The Senate, with its Democratic majority, is the biggest congressional hurdle for the bill going to the president. No Democrats have signed on to co-sponsor the Senate version of the bill, though some have voiced tentative support for a repeal.
Minnesota’s senators, Democrats Amy Klobuchar and Al Franken, have said they would like to repeal the tax, but neither have committed to voting for a bill with the Republican spending off-set attached.
Paulsen said the payment method, in which individuals who receive more federal money than they need to purchase health insurance are required to refund it to the government, should be noncontroversial given that Congress and the President have twice supported limiting the health insurance subsidy rate.
“They’ve already approved of this type of pay-for already, so it doesn’t make any sense to me,” Paulsen said.
This time around, however, Republicans want to “recapture” all subsidy overpayments rather than a set amount, leading some Democrats to call the plan a tax hike on low-income and middle class Americans.

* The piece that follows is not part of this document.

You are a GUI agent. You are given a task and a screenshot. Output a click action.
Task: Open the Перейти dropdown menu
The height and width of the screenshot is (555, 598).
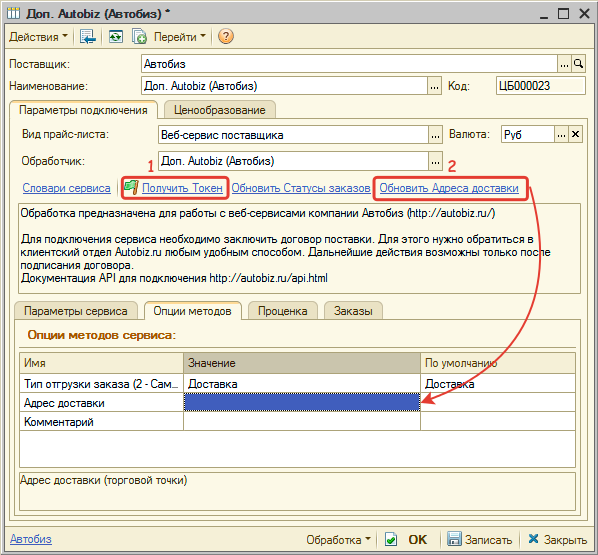180,37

House Republican leadership touted the legislation at a press conference Wednesday morning, saying it protects the medical device industry from one of 18 new taxes instituted under the Affordable Care Act. The medical device industry has warned that the tax could stifle innovation and lead to job cuts.
“We want this kind of innovation in America, we want these jobs,” Washington Rep. Cathy McMorris-Rodgers said. “This is a dynamic industry, the tax would be devastating for it and we’re going to be moving forward with repealing this medical device tax and keeping these jobs in America.”